==== SOURCE TEXT

Sentimentality Run Amok

By Steph's Scribe @stephverni

I can’t help it. It happens every time. Every single time.

Even though I live and breathe baseball vicariously through my husband, who works for the ballclub, when I go to Camden Yards, it’s as if I never left.

As the old theme song states, “Something magic happens.”

Be forewarned: take me to Camden Yards, and I get sentimental.

With the pandemic seeping into every aspect of our lives, I haven’t been to the ballpark in a year and a half. On Friday night, our family enjoyed a lovely outing and got to spend time “at the yard,” as Orioles fans like to say.

Luckily for us, the team had a big win Friday night over the Nats and ended up taking the series 3-0. But the truth is, whether the team wins or loses, the magic of Camden Yards remains.

When I tell people I grew up there, I mean it. I grew up there. At 19, I landed my job as a part-time public relations assistant in college shortly after I switched my major to mass communication and knew I needed an internship. In that professional atmosphere, among so many other colleagues and friends, I grew up fast. I learned from the late, great PR Director Bob Brown what a work ethic is. I learned what it means to budget your time. I learned the basics and nuances of sturdy public relations and community relations practices. I tried new things, new tasks, made friends with people older and younger than myself. I had to deal with the media, the public and the players. As a young person learning the field (pun intended), there was something incredibly magical about working there.

I’m also happy that my husband gets to continue to work there since returning to the club in February of 2020.

So, here’s what else has happened.

When I got back from the game, I picked up my novel called Baseball Girl that I published back in 2015. I haven’t read it in six years. I started to reread it. Its limited success has always bothered me. There’s been constructive discussion among my family members that perhaps the title of the book may not be indicative of what the book is actually about. But it totally fits the story if you read the novel.

========

WHAT YOU WILL DO: Transcribe the passage of the Camden Yards essay starting at "Luckily for us, the" and ending at "Camden Yards remains.". The lines after this point are separate material and have no connection to the essay on Camden Yards.

==== DATA SHOWN

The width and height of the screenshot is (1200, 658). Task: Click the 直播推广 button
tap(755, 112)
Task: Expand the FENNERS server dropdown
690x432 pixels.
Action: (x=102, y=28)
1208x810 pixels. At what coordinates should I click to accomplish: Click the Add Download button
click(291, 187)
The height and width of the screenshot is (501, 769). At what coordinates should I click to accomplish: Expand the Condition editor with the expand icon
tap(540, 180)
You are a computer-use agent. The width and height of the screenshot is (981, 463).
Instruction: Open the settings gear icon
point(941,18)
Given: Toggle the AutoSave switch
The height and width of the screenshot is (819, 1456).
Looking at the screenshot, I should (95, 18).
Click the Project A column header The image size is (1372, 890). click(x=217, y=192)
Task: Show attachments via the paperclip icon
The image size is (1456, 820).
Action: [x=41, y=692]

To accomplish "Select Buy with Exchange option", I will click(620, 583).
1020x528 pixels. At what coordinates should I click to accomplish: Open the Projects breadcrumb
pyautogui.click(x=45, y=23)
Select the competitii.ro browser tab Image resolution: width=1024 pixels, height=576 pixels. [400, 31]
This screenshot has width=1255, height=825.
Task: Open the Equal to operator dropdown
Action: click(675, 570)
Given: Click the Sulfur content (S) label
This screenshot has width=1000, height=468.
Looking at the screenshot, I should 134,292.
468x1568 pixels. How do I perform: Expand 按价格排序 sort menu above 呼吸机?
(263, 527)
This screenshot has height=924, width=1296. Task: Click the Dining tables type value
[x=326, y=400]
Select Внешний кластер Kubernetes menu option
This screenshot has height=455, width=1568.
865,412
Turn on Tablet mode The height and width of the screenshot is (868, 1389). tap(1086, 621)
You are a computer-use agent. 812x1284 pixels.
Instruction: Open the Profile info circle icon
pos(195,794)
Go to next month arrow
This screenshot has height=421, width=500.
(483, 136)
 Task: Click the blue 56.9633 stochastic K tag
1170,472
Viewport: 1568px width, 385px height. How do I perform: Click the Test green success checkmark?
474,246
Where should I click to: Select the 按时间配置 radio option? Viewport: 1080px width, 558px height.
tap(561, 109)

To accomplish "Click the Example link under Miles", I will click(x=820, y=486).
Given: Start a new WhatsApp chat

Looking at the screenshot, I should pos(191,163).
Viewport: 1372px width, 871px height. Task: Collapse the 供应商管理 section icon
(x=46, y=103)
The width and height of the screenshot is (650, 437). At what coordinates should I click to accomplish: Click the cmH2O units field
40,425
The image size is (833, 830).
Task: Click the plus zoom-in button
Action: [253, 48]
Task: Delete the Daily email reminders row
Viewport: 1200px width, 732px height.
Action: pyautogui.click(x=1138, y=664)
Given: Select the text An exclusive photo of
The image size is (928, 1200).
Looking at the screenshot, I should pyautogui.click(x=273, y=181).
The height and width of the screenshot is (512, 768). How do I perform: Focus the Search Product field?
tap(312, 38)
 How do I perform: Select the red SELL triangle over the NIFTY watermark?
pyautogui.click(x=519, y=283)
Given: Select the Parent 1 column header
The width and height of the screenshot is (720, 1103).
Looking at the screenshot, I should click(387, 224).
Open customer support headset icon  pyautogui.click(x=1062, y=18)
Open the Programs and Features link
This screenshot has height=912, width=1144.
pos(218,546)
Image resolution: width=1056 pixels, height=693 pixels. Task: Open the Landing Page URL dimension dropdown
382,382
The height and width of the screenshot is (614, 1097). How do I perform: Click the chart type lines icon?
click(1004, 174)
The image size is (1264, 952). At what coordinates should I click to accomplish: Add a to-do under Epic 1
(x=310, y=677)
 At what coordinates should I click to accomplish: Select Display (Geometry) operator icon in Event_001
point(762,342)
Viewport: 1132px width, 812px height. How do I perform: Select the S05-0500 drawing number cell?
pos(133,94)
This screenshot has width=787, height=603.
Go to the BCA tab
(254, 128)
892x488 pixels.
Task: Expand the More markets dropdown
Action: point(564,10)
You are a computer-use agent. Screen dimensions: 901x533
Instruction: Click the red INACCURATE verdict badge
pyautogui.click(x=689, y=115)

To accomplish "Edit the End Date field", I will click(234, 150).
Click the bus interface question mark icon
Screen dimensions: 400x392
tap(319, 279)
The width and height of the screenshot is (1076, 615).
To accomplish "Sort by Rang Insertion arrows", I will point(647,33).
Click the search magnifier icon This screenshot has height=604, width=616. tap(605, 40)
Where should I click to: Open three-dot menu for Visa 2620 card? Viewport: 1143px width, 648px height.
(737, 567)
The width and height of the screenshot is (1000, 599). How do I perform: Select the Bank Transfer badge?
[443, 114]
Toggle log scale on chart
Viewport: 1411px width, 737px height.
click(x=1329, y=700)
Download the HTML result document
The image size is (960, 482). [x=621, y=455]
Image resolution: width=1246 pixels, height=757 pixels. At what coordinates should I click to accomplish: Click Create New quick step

========

EXPECTED OUTPUT:
Luckily for us, the team had a big win Friday night over the Nats and ended up taking the series 3-0. But the truth is, whether the team wins or loses, the magic of Camden Yards remains.